■ Okuma metni:

========

Köy meclisi, Esra’nın babasına 300 bin TL tazminat ödeyeceğini söyledi. Esra bunun acısıyla daha fazla dayanamıyordu. Evde dolapların arkasında saklanmış boş tüfeği aldı, ahırda bir fişek buldu ve hayatına son verdi.

Esra’nın cenazesi otopsi için Hakkari’ye götürülüp bir gün sonra köye getirildi. Köy muhtarı, “Barışmazsanız cenazeyi toprağa vermeyeceğiz” dedi ve cenazeyi 5 saat bekletti, cemaat cenaze namazına durmadı.

Esra’nın annesi, kızının ölümünden bir yıl sonra köyde zanlıların karşısına dikildi. Birini omzundan tutup “Kızımı siz öldürdünüz, IŞİD’den farkınız yok, siz onlardansınız” diye bağırdı. Bir saat sonra evinde beyin kanaması geçirdi. 20 gün komada kaldıktan sonra hayatını kaybetti.

Esra’nın saldırıya uğramasının üzerinden 3 yıl 3 ay 22 gün geçtikten sonra iddianame yazıldı.

========

■ Sağlanan veriler:
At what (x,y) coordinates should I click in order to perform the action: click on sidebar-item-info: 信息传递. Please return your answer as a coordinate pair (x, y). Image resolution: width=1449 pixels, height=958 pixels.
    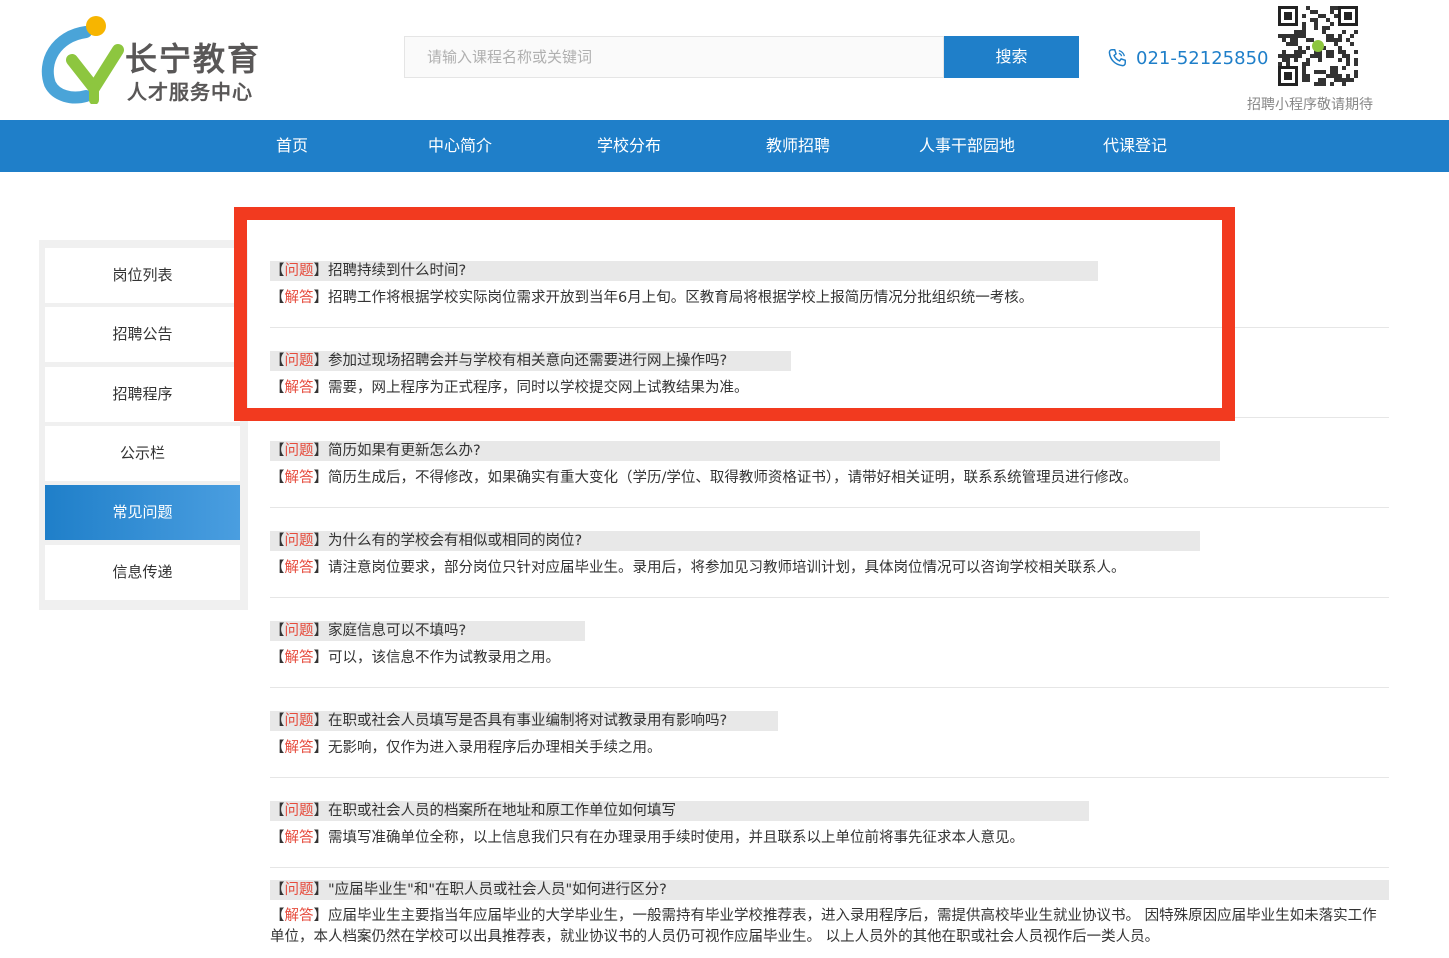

========

■ Yapılacaklar:
**1)** Okuma metninde "Esra’nın cenazesi otopsi" ifadesinden "cenaze namazına durmadı." ifadesine kadar olan bölümü hiçbir değişiklik yapmadan yazıya geçirin.
**2)** Okuma metnine göre Esra'nın annesi hayatını kaybetmeden önce kaç gün komada kaldı?

■ Alıştırma çözümleri:
**1)**
Esra’nın cenazesi otopsi için Hakkari’ye götürülüp bir gün sonra köye getirildi. Köy muhtarı, “Barışmazsanız cenazeyi toprağa vermeyeceğiz” dedi ve cenazeyi 5 saat bekletti, cemaat cenaze namazına durmadı.

**2)** 20 gün.